El que fuera gerente de FILESA otorga los contratos publicitarios y de gestión de medios de los Ferrocarriles Españoles al Grupo Prisa

Abril 30, 2010

El sempiterno cargo socialista le ha quitado dedocráticamente los contratos al grupo Hachette, que venía realizando dichas tareas con éxito hasta ahora 
Moreda Luna no ha atendido a otros posibles proveedores como el grupo de Pedro J Ramírez, lo que ha provocado el enfado de éste y portadas en su contra en el diario El Mundo


Ramón Moreda Luna, gerente del partido socialista durante la época felipista y administrador de la campaña electoral de este partido en 1989, además de ser uno de los principales conspiradores de la Fílesa socialista, fue nombrado hace unas fechas presidente de la empresa pública Comfersa, filial de RENFE, gracias a su amistad con José Blanco, ministro de Fomento. La primera medida al llegar a su nuevo cargo ha sido otorgar los contratos de publicidad y de gestión de los medios de comunicación de RENFE (por ejemplo, la revista Paisajes que se da en los trenes) a la filial del Grupo Prisa, Progresa. Moreda Luna ha quitado dedocráticamente dicha actividad al grupo Hachette, que venía realizando hasta ahora sus funciones sin ningún problema y con éxito a decir de los directores que han precedido a Moreda Luna en el cargo. Los cargos y periodistas de Hachette tendrán que abandonar esta responsabilidad el 30 de junio y dejar paso a los integrantes del grupo de la familia Polanco, que parece ahora avenirse a los intereses de Rodríguez Zapatero.

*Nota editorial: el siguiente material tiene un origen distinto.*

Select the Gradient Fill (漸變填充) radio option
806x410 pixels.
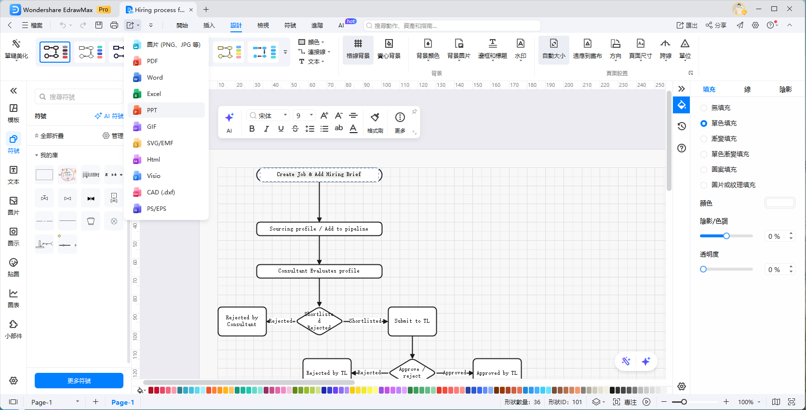704,139
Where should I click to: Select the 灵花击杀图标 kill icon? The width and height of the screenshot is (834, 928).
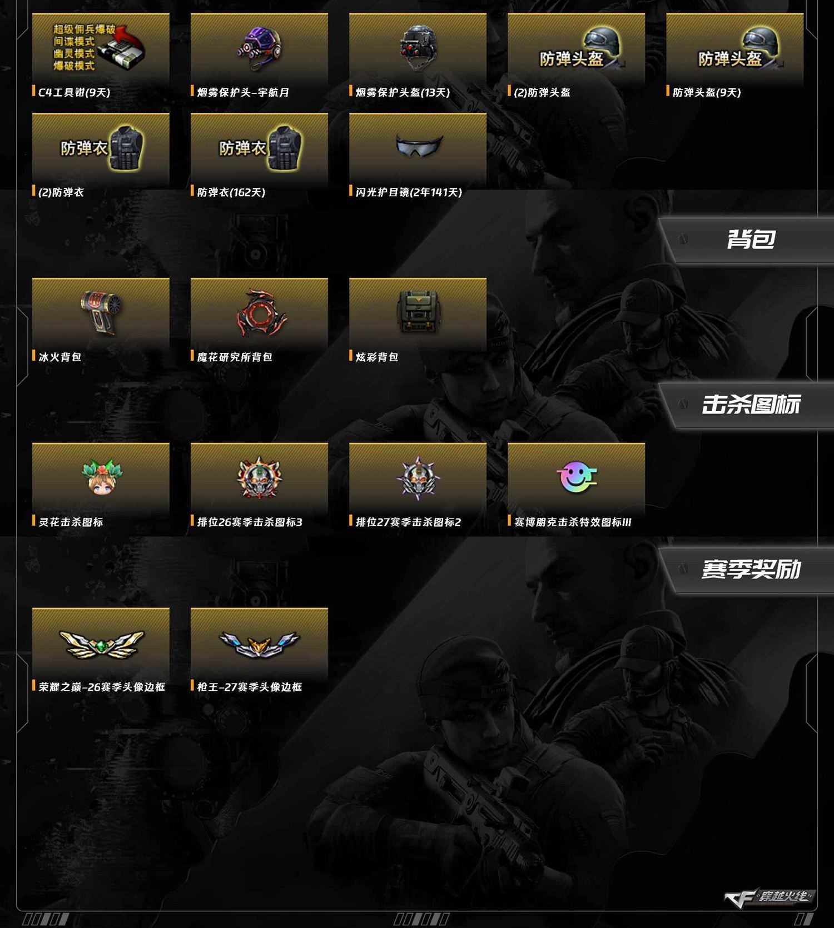[x=101, y=478]
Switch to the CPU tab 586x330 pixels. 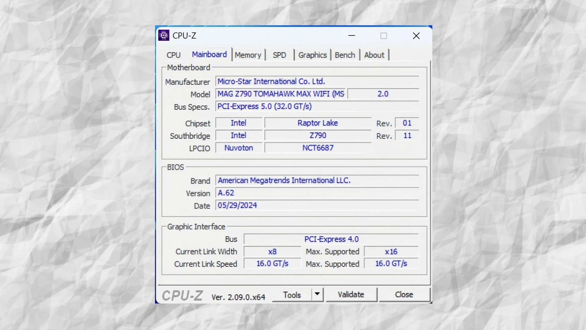pos(173,55)
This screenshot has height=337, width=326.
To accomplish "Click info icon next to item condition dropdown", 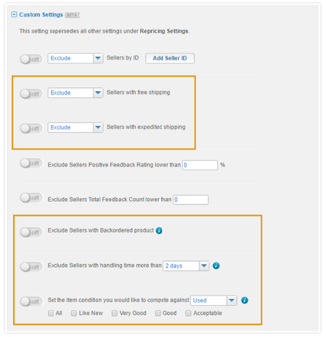I will 244,300.
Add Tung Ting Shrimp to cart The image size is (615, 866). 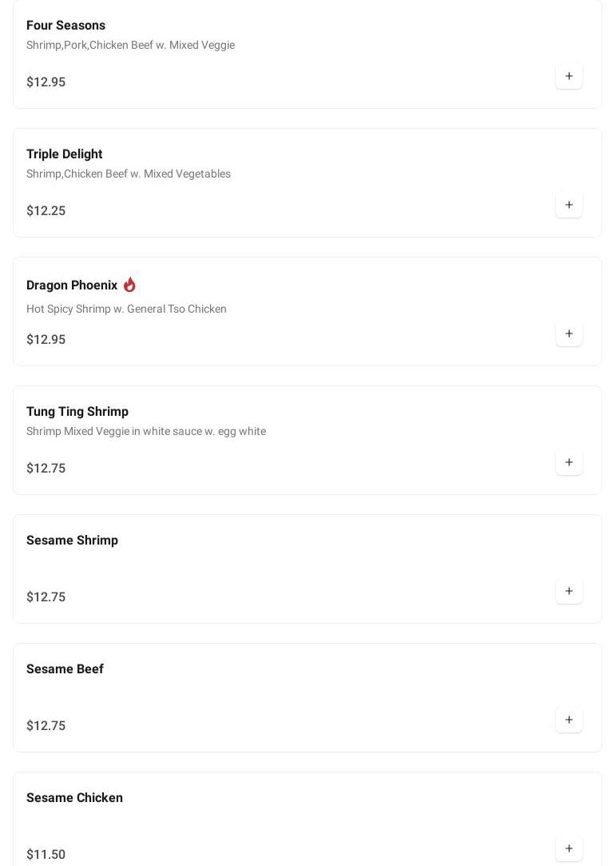[569, 463]
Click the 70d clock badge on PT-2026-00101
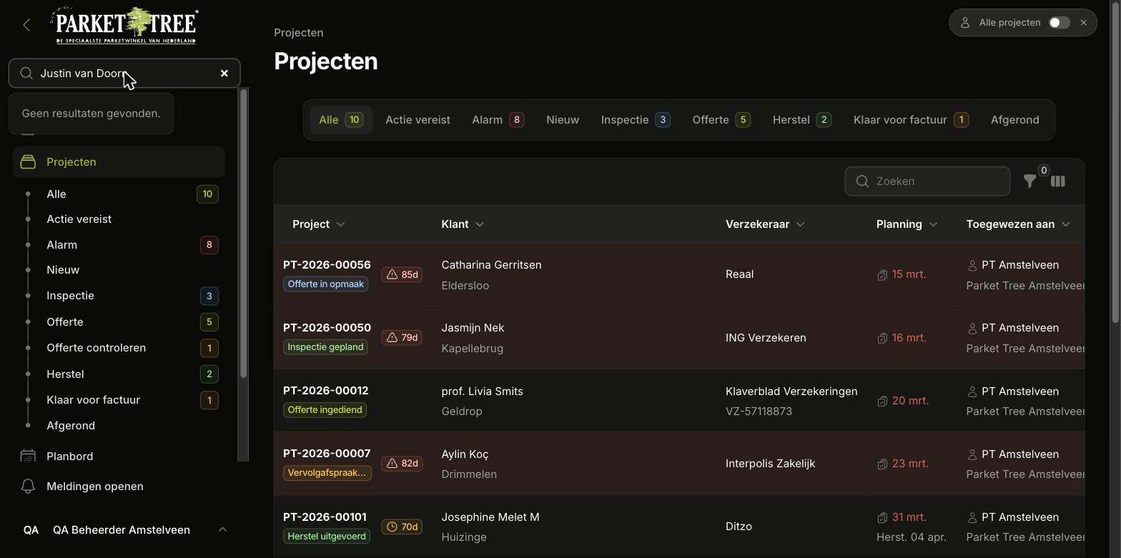Viewport: 1121px width, 558px height. coord(402,527)
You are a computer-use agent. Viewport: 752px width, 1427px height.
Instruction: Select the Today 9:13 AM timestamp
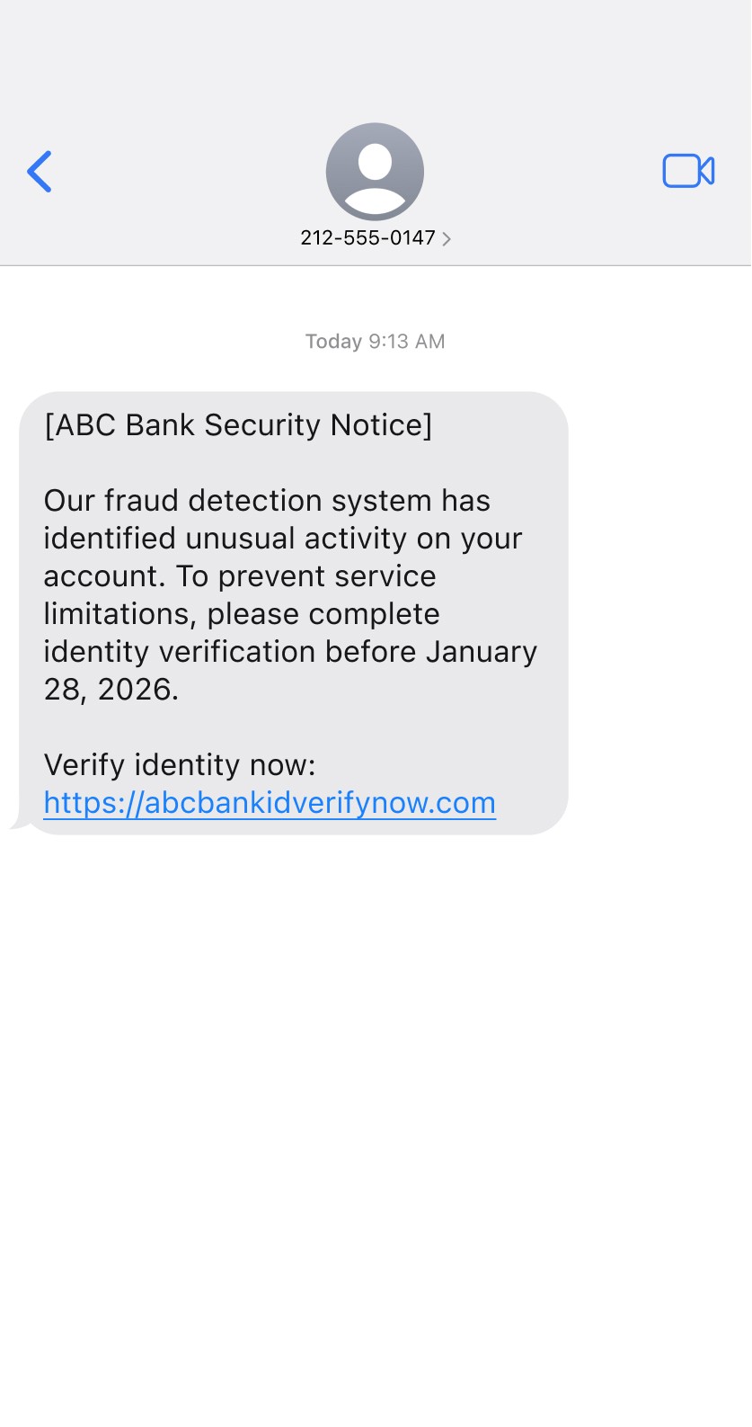[x=374, y=342]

Pedro J. Ramírez fuera de juego

Moreda Luna ha dejado fuera de la puja, sin más criterio que el suyo propio – o el de Pepiño Blanco- al grupo editorial de Pedro J. Ramírez que también aspiraba a quedarse con ese jugoso pastel publicitario y editorial. El enfado del director de El Mundo ha sido tal, que durante varios días la figura de Ramón Moreda Luna ha sido portada del citado diario, con editoriales incluidas. Independientemente del cabreo de Pedro J Ramírez, la figura de Ramón Moreda Luna es de analizar. Aunque no fue a la cárcel como sus demás compañeros- José Maria Sala, Alberto Flores, etc.- sí que fue pieza fundamental en el engranaje y entramado societario que constituyó el PSOE de Felipe González y Alfonso Guerra a finales de los años ochenta y comienzos de los años noventa. Moreda era el administrador electoral general del PSOE y como tal, según la Fiscalía, fue quien falseó las cuentas del PSOE y presentó al Tribunal de Cuentas una contabilidad irregular. Por ello, en el mes de octubre de 1994 tuvo que declarar en el Tribunal Supremo como imputado, ya que la Fiscalía pidió para él tres años de prisión como “autor de la falsificación electoral”.

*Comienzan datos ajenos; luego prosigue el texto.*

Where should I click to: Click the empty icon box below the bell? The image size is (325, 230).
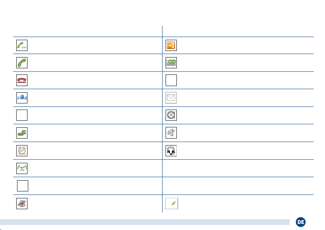coord(22,115)
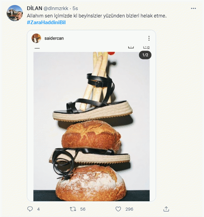The image size is (204, 217).
Task: Open DİLAN's profile picture
Action: pos(14,13)
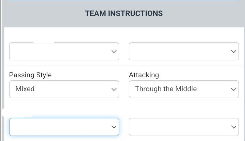Click the Attacking label
The height and width of the screenshot is (141, 245).
[x=144, y=75]
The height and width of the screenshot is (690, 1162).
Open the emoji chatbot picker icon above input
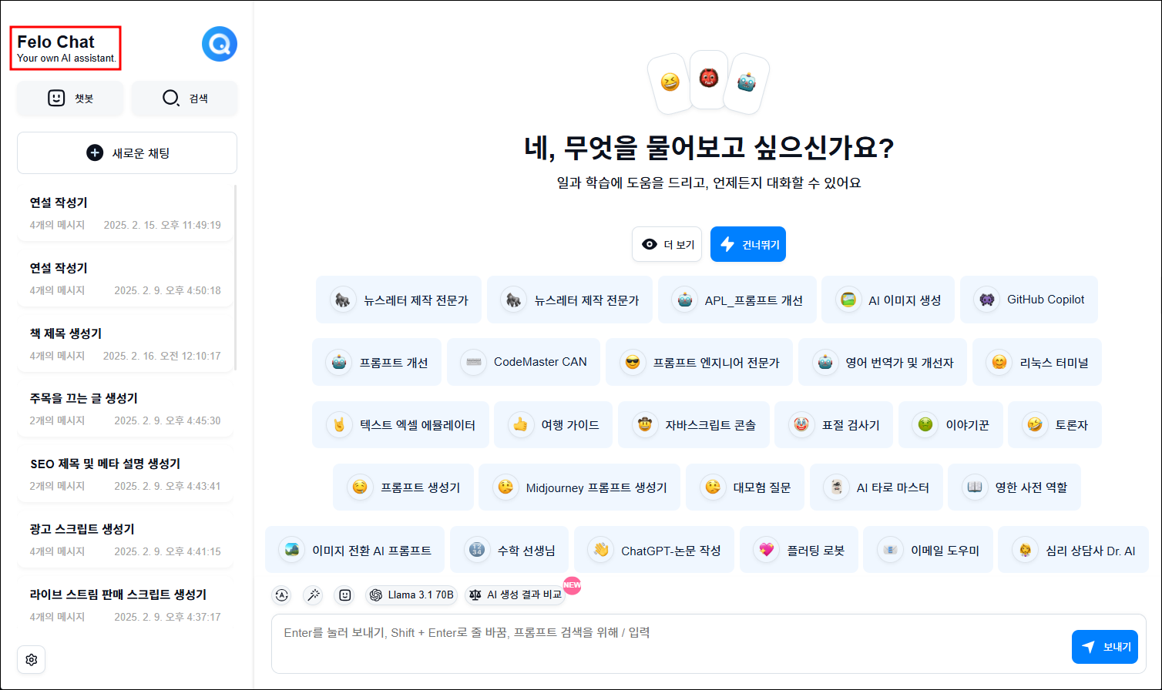[x=344, y=595]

Captado por la corriente zapatista

Este lacre en su expediente, no fue óbice para que Ramón Moreda Luna fuera captado de nuevo por la corriente zapatista del PSOE y siguiera al frente de empresas públicas cuando el PSOE de Rodríguez Zapatero volvió a la Moncloa en el 2004. Así, además de presentarse como cabeza de lista al ayuntamiento de Las Rozas (Madrid), donde vive José Blanco y donde perdió, se le busco acomodo por parte del aparto zapatista de Moncloa en la empresa publica Tragsa, donde fue nombrado director de auditoria. Allí permaneció hasta el 2010, año en el que fue promovido por su amigo Pepiño Blanco a presidente de la empresa pública Comfersa, dedicada a los ferrocarriles españoles. Junto a él también ha llegado a Comfersa otro singular personaje: Antonio Romero, considerado como el socialista tránsfuga en el proceso de poder en Caja Madrid. Romero, que votó sistemáticamente a favor de las decisiones del entonces presidente Miguel Blesa y en contra de los intereses de su partido liderado en Madrid por Tomás Gómez, ha sido nombrado por Moreda Luna –o José Blanco– director de producción de Comfersa.

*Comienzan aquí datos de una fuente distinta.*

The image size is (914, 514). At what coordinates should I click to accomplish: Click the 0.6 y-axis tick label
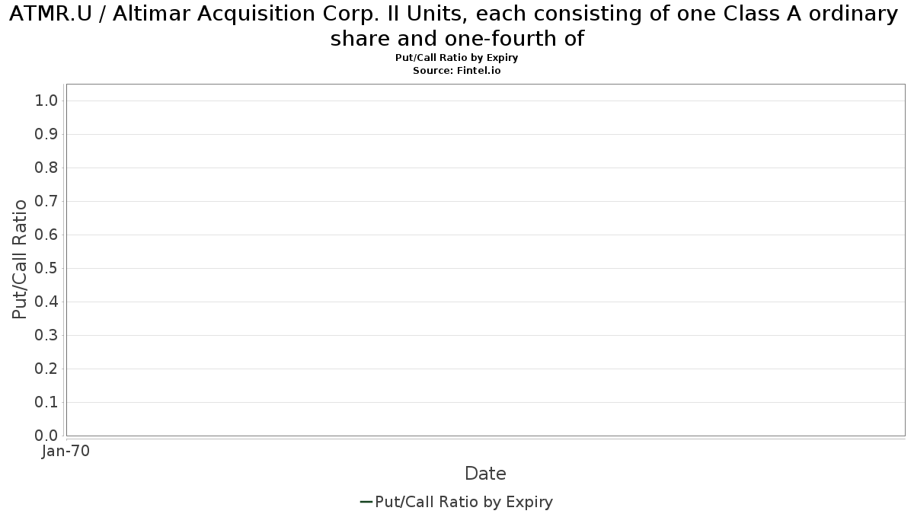47,235
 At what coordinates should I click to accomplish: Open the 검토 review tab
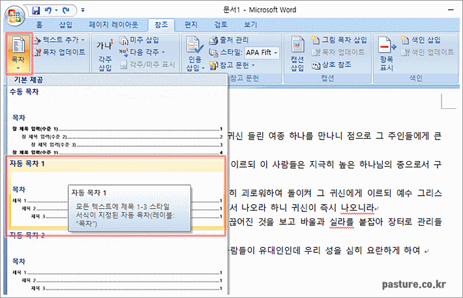220,25
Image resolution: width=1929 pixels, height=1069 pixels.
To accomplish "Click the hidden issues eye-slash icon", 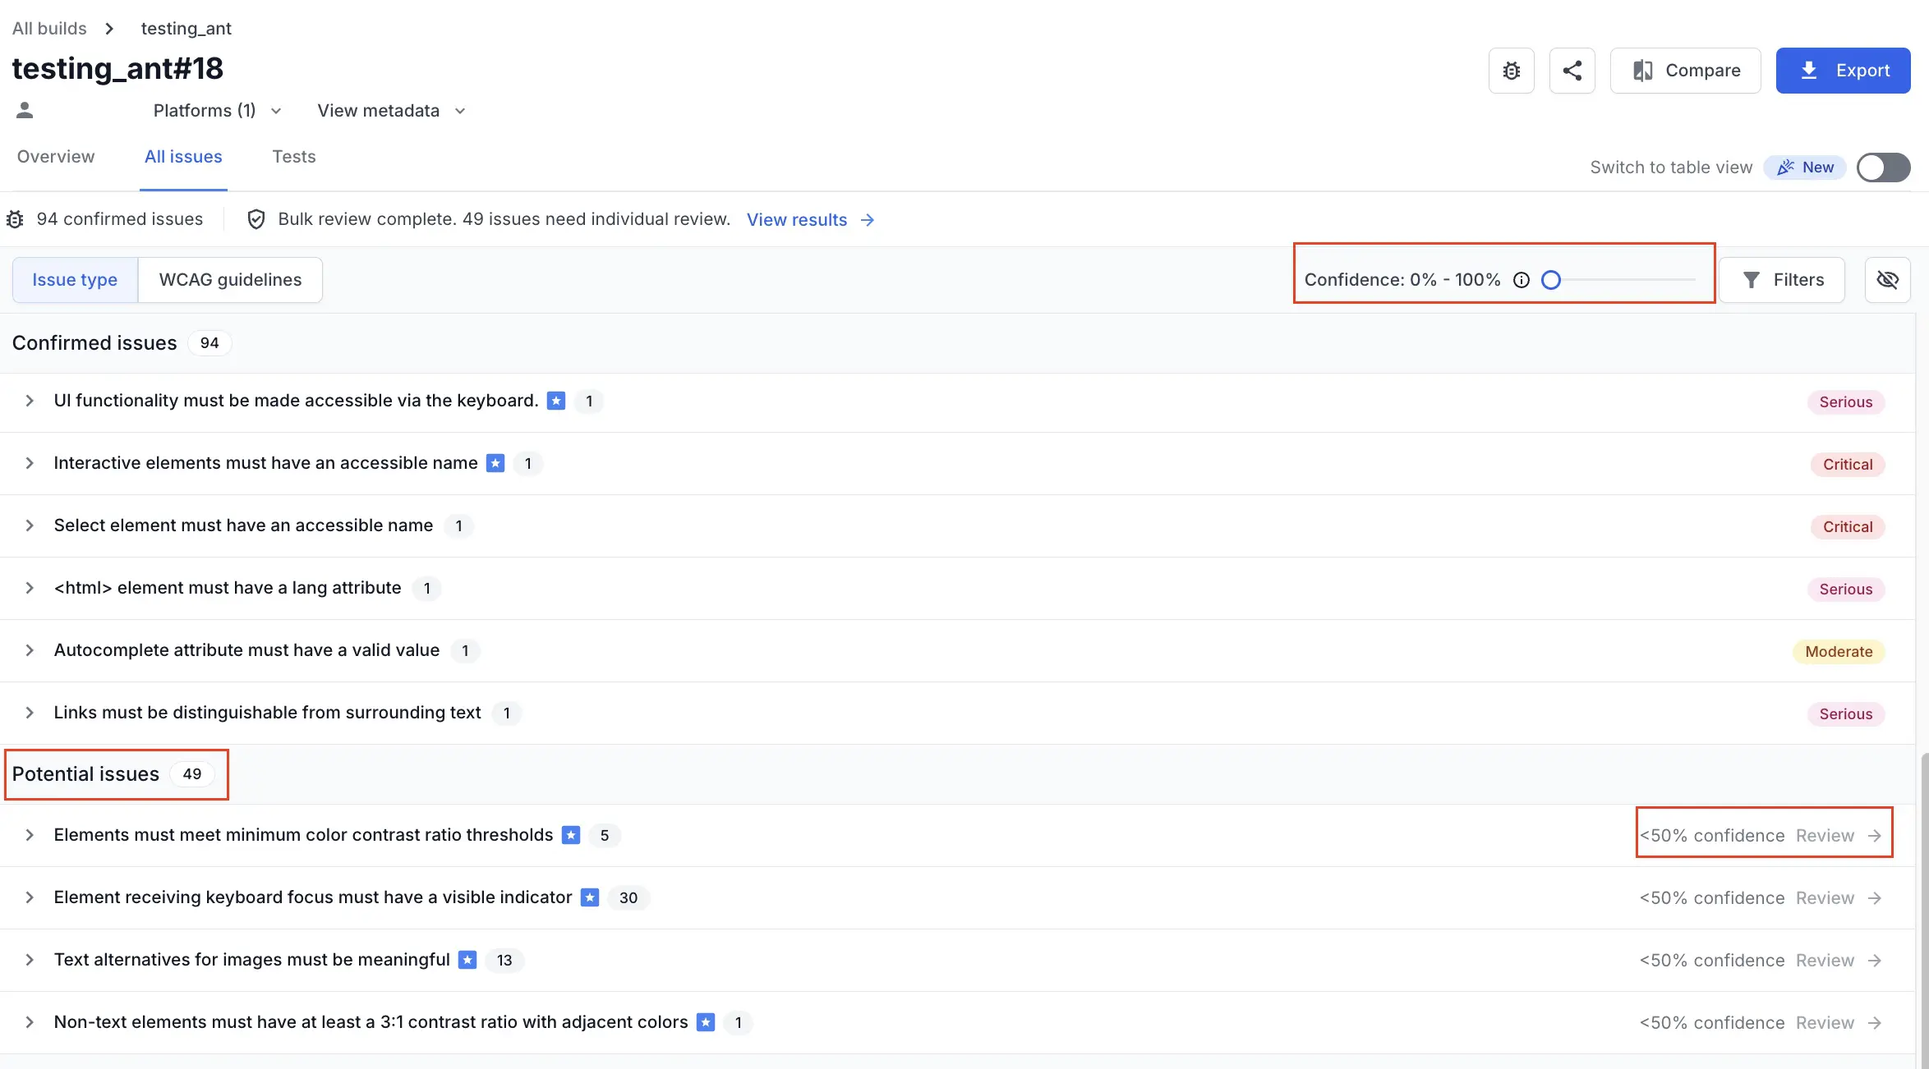I will (1887, 280).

Los fantasmas del pasado vuelve a la actualidad. Y Filesa parece nunca morir. El ciclo se repite con los mismos personajes y situaciones. Marino Barbero definió en un auto a Moreda Luna como “un auténtico testaferro” de los intereses de poder del aparato socialista. Las palabras del magistrado Barbero son elocuentes. El último trabajo de Moreda antes de ser fichado en los años ochenta para la causa socialista fue el de grabador de datos contables en la empresa Cervezas San Miguel.